TEXTO EXTRAÍDO:
Contrabandista de Almas

O escritor é um ser que deve estar aberto a viajar por outras experiências, outras culturas, outras vidas. Deve estar disponível para se negar a si mesmo. Porque só assim ele viaja entre identidades. E é isso que um escritor é — um viajante de identidades, um contrabandista de almas. Não há escritor que não partilhe dessa condição: uma criatura de fronteira, alguém que vive junto à janela, essa janela que se abre para os territórios da interioridade.

Mia Couto, Pensatempos

imagem: marcador de livros

Por isso gosto tanto da escrita.

sábado, 25 de março de 2006

Muitos Parabéns!

A Patrícia que eu conheci aqui

num encontro Bookcrossing organizado por mim com o apoio do meu mais-que-tudo num longínquo e tórrido dia de Setembro, esteve hoje na rádio com o seu blogue.
Viva a tecnologia que nos permite galgar distâncias e um beijo ENORME de saudades, querida Patrícia!
E uma beijoca à Fantasma por ter acreditado que o blogue da Patrícia dava um programa de rádio.

Crepúsculo

Morro Dois Irmãos, Rio de Janeiro, Março 2005

sexta-feira, 24 de março de 2006

Sonhos

Há sonhos que têm data marcada, contrariamente aos pesadelos que batem à porta sem aviso prévio. Assim foi, portanto, que acalentando ao longo de meia vida o sonho de um dia ver o Rio de Janeiro consegui pois exactamente há um ano realizá-lo. Li há pouco que ir ao Brasil e não ir ao Rio de Janeiro é como ir ao Vaticano e não conhecer Roma. Acredito que o Brasil estará cheio de lugares belos e misteriosos, mas para mim, assim era, e por assim ser, prometera a mim mesma que a primeira vez que pisasse as Terras de Vera Cruz teria de ser o Rio de Janeiro, a cidade que me acompanhara desde sempre, onde se refugiava a minha alma errante e onde residia parte da minha identidade.

SECÇÃO DE DADOS:
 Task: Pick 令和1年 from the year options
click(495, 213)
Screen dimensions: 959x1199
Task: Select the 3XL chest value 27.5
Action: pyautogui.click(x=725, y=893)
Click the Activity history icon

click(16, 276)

INSTRUÇÕES:
1: Traduza para inglês esta frase do texto extraído: «Há sonhos que têm data marcada, contrariamente aos pesadelos que batem à porta sem aviso prévio.»
2: Transcreva do texto extraído o trecho entre "A Patrícia que" e "o seu blogue.", inclusive.
3: Continue o texto sobre o sonho de conhecer o Rio de Janeiro a partir da última frase apresentada.

EXERCÍCIOS RESOLVIDOS:
1: There are dreams that have a set date, unlike nightmares, which knock at the door without prior warning.

2:
A Patrícia que eu conheci aqui

num encontro Bookcrossing organizado por mim com o apoio do meu mais-que-tudo num longínquo e tórrido dia de Setembro, esteve hoje na rádio com o seu blogue.

3:
A minha avó paterna era paulista, paulistana de nascimento, não perdeu nunca o sotaque doce e melódico desse português tão quente falado do lado de lá desse mar imenso. Dizia quêbrou, mêlão, isso sê faz e pronunciava o nome do meu pai como ninguém Fernandinho cheio de sotaque carioca, mesmo sendo ela própria o antagonismo desse doce falar. Com ela vieram também os hábitos gastronómicos, a feijoada à brasileira, com farofa, couve mineira, arroz branco e laranja, o queijo com goiabada e outras receitas mais, parte integrante de mim e das quais a minha mãe é a guardiã mais dedicada e talentosa. Ao longo da minha infância eram frequentes as vistas da Titia Didê, irmã da minha avó e tia do meu pai. Era algo extravagante e desinibida para os padrões lusos, tinha uma vida pouco convencional e esbanjava charme mesclado com o exotismo do linguajar e fisionomia voluptuosa.
E foi portanto que extasiada me passeei pela minha própria essência, pela imensidão da minha alma híbrida e mestiça ao calcorrear essa cidade verdadeiramente maravilhosa, para a qual as palavras me são curtas e pequenas, breves e encarquilhadas, tolhidas pela magnitude da tanta beleza e foi por isso que chorei de emoção quando vi do alto a cidade a meus pés e foi por isso que me enleei na nostalgia da chuva carioca sobre o mar de Ipanema e que ouvia as Águas de Março apenas na minha imaginação perante três dias de chuva que fechavam o Verão e que vi em sonhos passar a Garota em Ipanema e sentados no Veloso lá estavam Tom Jobim e Vinícius de copo de whisky na mão, mesmo sabendo que tudo isso é mito e que a tão famosa garota foi escrita longe daquele boteco. E imaginava Chico Buarque com os seus olhos límpidos cor de mar pousando nostálgicos sobre o oceano e ele passeando-se displicente pelo calçadão no Leblon. Foi assim também que ouvia em surdina o som da bateria no Carnaval e o Samba descendo dos morros para ser a própria cidade. E, vivendo no meu sonho também o sonho do meu pai, desce-me a tranquilidade de saber que também tudo isso ele viu através de meus olhos e coração escancarado. Há coisas que só o coração pode entender...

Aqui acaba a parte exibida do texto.